Text to read
• • •
A complete graph is very far from being a tree: every possible cycle is there. We will be interested in the question: `How many trees does it take to make a complete graph?’

Let us be more precise. An edge-decomposition of a graph G = (V,E) is a disjoint partition of E, i.e., a collection of sets \{E_i \mid i \in I\}, indexed by a set I, such that E_i \cap E_j = \emptyset for distinct elements i,j \in I and \bigcup_{i \in I} E_i = E. An edge-decomposition thus decomposes the graph G = (V,E) into graphs G_i = (V, E_i) for i \in I.

Walecki
An edge-decomposition of the complete graph on 8 vertices into 4 pieces, indicated by black, blue, green, and red edges, respectively.
• • •
Job A
In the passage on complete graphs, what colors mark the edges in the complete graph on 8 vertices?
Job B
Update the passage on complete graphs from "Let us be more" to "red edges, respectively.", putting "nodes" in place of "vertices".
The data after this point come from a separate source.

Dataset extract
• • •
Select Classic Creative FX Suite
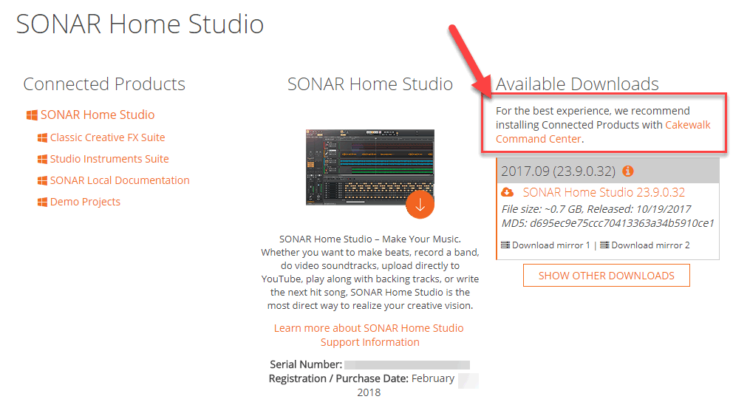750x402 pixels. tap(107, 137)
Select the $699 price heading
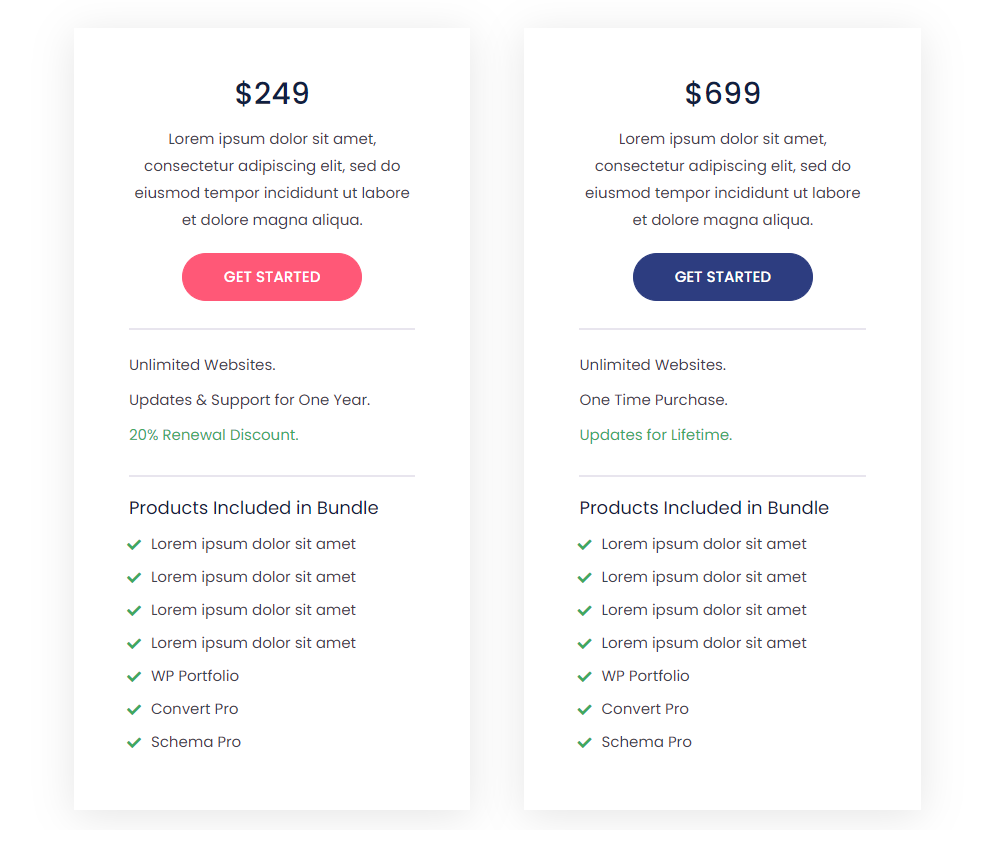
• • •
Worked answer A
Black, blue, green, and red.

Worked answer B
Let us be more precise. An edge-decomposition of a graph G = (V,E) is a disjoint partition of E, i.e., a collection of sets \{E_i \mid i \in I\}, indexed by a set I, such that E_i \cap E_j = \emptyset for distinct elements i,j \in I and \bigcup_{i \in I} E_i = E. An edge-decomposition thus decomposes the graph G = (V,E) into graphs G_i = (V, E_i) for i \in I.

Walecki
An edge-decomposition of the complete graph on 8 nodes into 4 pieces, indicated by black, blue, green, and red edges, respectively.